_Selected passage_
========================================
Thursday’s match in Lexington will be their 31st, plus one withdrawal apiece. In 13 of the 150 events, the Williams sisters were either the top two seeds or the 3rd and 4th seeds, meaning that draw shenanigans were out of the question–they could not face each other until the final. 4 of those 13 times, that’s exactly what they did.

What are the odds?*

* Of me being able to use this sub-heading in any given blog post?

I went through the remaining 137 tournaments and identified the round in which they either did meet or could have met. For the purposes of analyzing draws, there isn’t really a difference. For instance, Serena and Venus have landed in the same half 73 out of a possible 137 times, a bit more than the 68 or 69 times that we would expect.

Because of their seeds, they had the chance of ending up in the same quarter 116 times, and that’s how it worked out 28 times, just under the 29 times that an exact one-in-four rate would’ve given them. The smaller the draw section, the fewer tournaments that Serena’s and Venus’s seeds made it possible for them to meet.

I counted the number of tournaments with a possible meeting on or before a certain round, and then the number of events in which the draw delivered that meeting, regardless of whether both Williamses got that far. Here are the results, along with the probability of that many or more actual meetings:

Section  Possible  Actual  Chance  
Half          137      73     25%  
Quarter       116      28     62%  
Eighth         85      17      3%  
16th           64       5     37%  
32nd           42       1     74%

There’s a one-in-four chance that Serena and Venus would’ve landed in the same half as many times as they have throughout their entire careers. That’s a bit of bad luck, but it’s hardly a smoking gun. The same is true for the same quarters, as well as very early meetings that would pit them against each other in the round of 32 or 64.
========================================
_Source material_
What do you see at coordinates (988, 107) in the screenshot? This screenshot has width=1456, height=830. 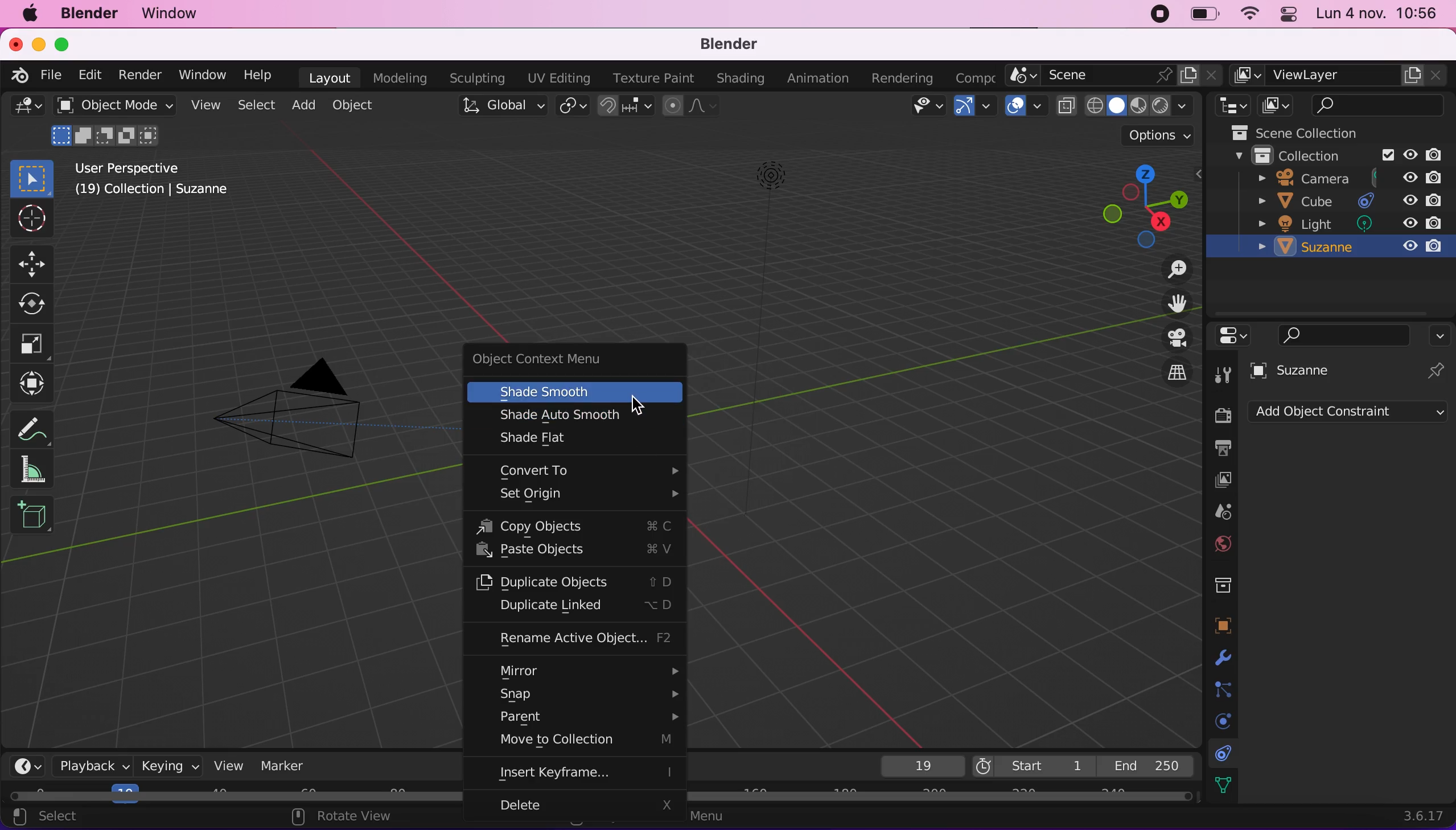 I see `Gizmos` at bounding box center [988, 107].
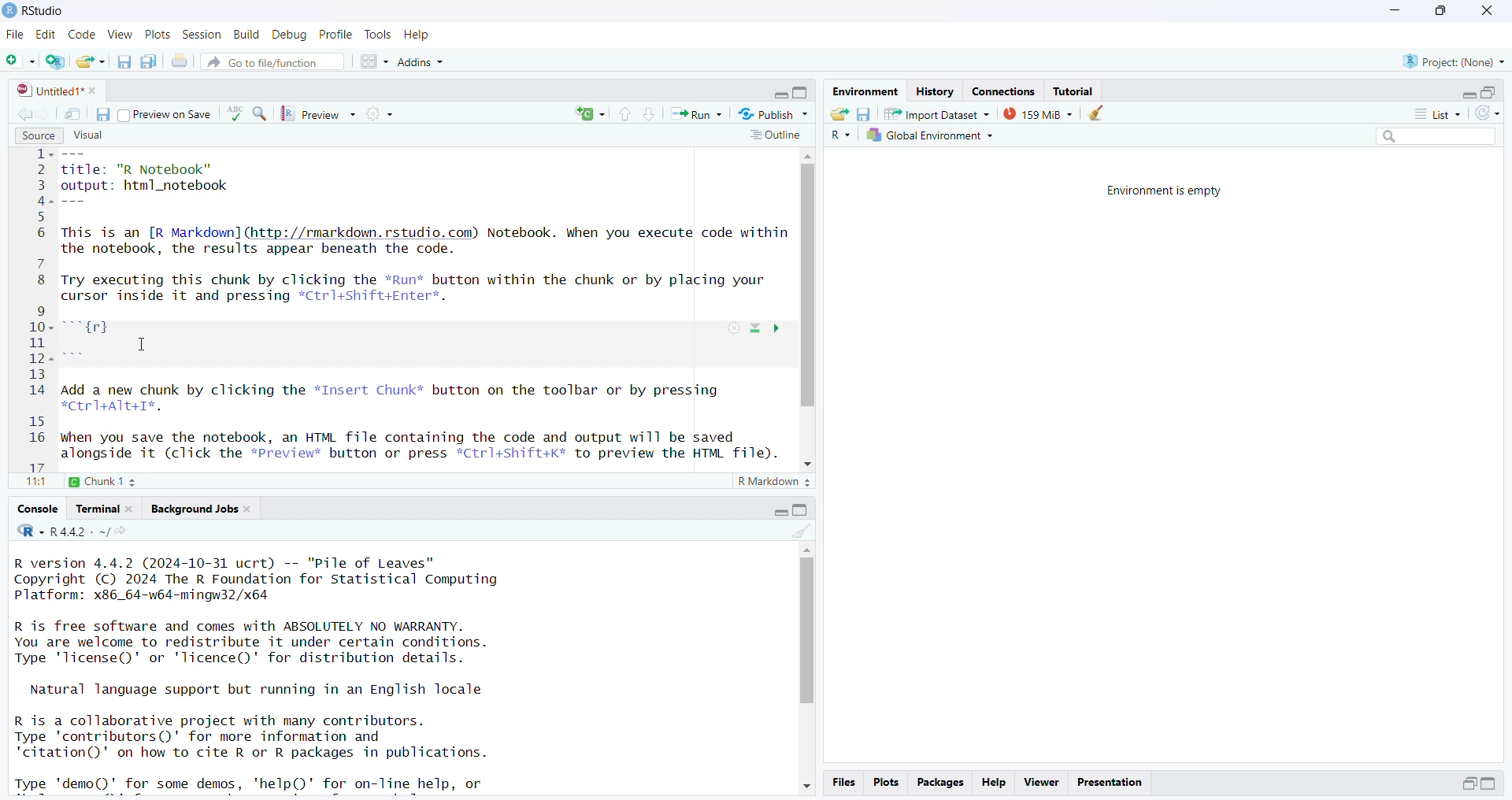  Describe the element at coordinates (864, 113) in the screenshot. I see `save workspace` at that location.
========================================
_What the exercise asks_
Copy out the passage above about the Williams sisters' tournament draws in full, keeping every word, line break, and table row unchanged.

_Task response_
Thursday’s match in Lexington will be their 31st, plus one withdrawal apiece. In 13 of the 150 events, the Williams sisters were either the top two seeds or the 3rd and 4th seeds, meaning that draw shenanigans were out of the question–they could not face each other until the final. 4 of those 13 times, that’s exactly what they did.

What are the odds?*

* Of me being able to use this sub-heading in any given blog post?

I went through the remaining 137 tournaments and identified the round in which they either did meet or could have met. For the purposes of analyzing draws, there isn’t really a difference. For instance, Serena and Venus have landed in the same half 73 out of a possible 137 times, a bit more than the 68 or 69 times that we would expect.

Because of their seeds, they had the chance of ending up in the same quarter 116 times, and that’s how it worked out 28 times, just under the 29 times that an exact one-in-four rate would’ve given them. The smaller the draw section, the fewer tournaments that Serena’s and Venus’s seeds made it possible for them to meet.

I counted the number of tournaments with a possible meeting on or before a certain round, and then the number of events in which the draw delivered that meeting, regardless of whether both Williamses got that far. Here are the results, along with the probability of that many or more actual meetings:

Section  Possible  Actual  Chance  
Half          137      73     25%  
Quarter       116      28     62%  
Eighth         85      17      3%  
16th           64       5     37%  
32nd           42       1     74%

There’s a one-in-four chance that Serena and Venus would’ve landed in the same half as many times as they have throughout their entire careers. That’s a bit of bad luck, but it’s hardly a smoking gun. The same is true for the same quarters, as well as very early meetings that would pit them against each other in the round of 32 or 64.